■ DESCRIPTION OF THE TASK
Pull every "Open" line out of the data below.

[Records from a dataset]
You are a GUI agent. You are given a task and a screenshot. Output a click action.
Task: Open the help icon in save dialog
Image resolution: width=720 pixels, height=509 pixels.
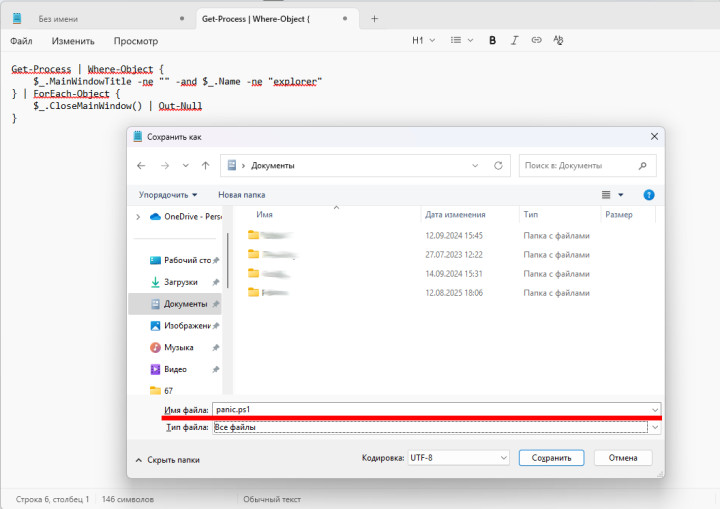[649, 195]
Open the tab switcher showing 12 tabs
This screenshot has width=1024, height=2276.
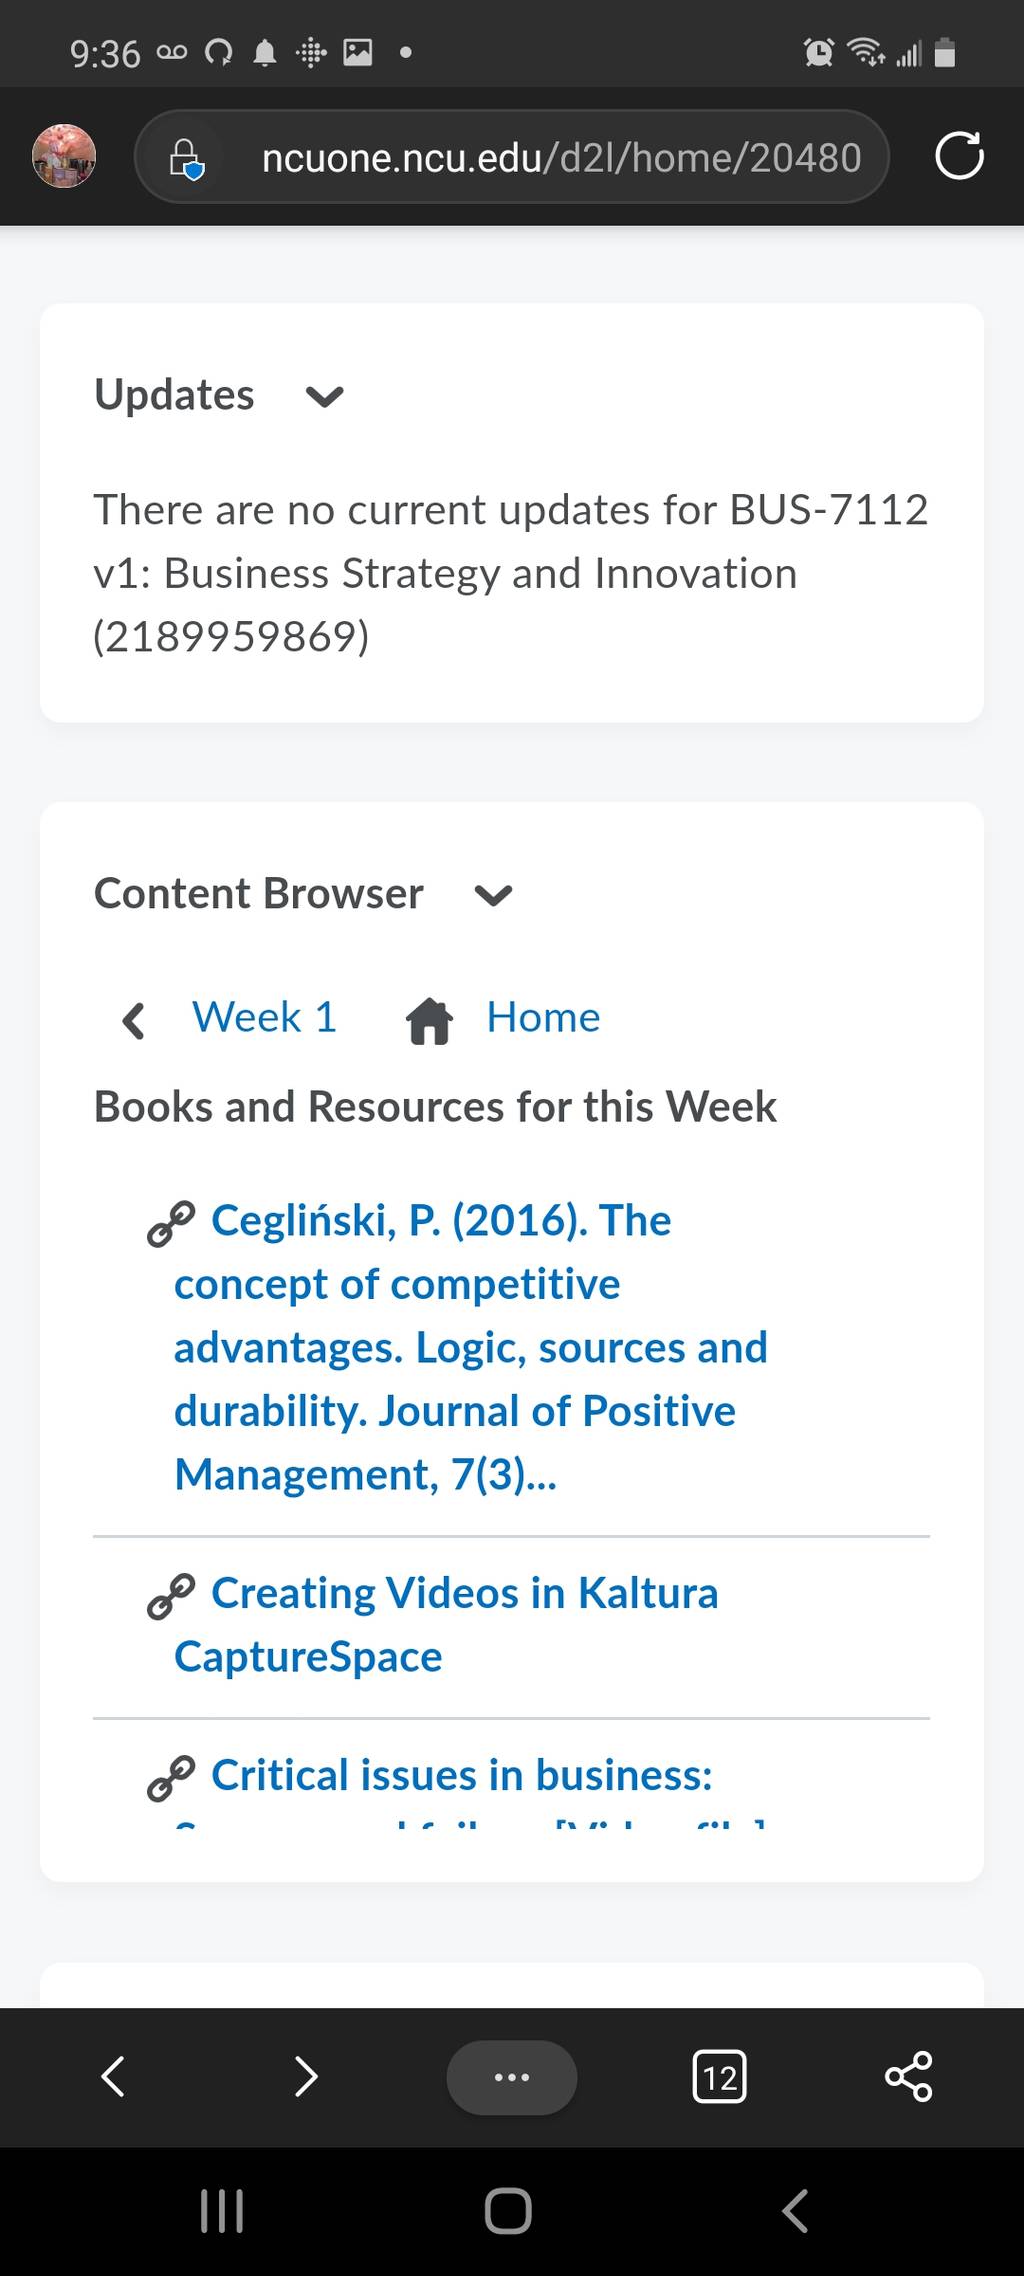719,2077
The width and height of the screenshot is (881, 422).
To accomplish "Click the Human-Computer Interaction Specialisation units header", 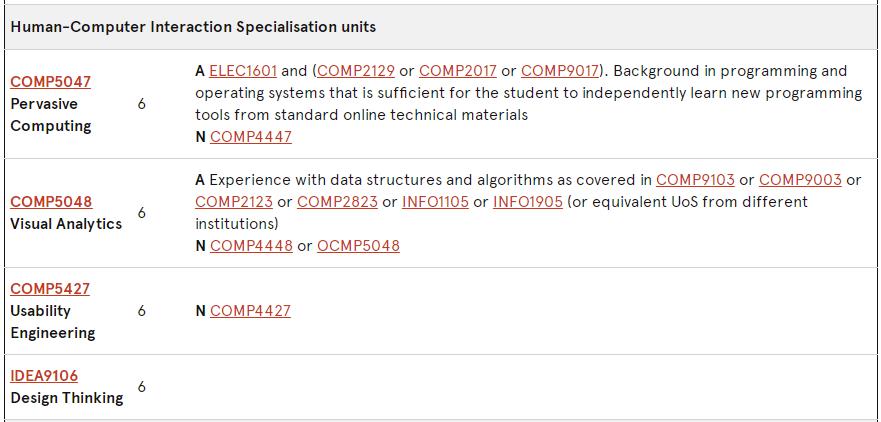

■ OUTPUT OF THE TASK
Task: Open the help icon in save dialog
Open the tab switcher showing 12 tabs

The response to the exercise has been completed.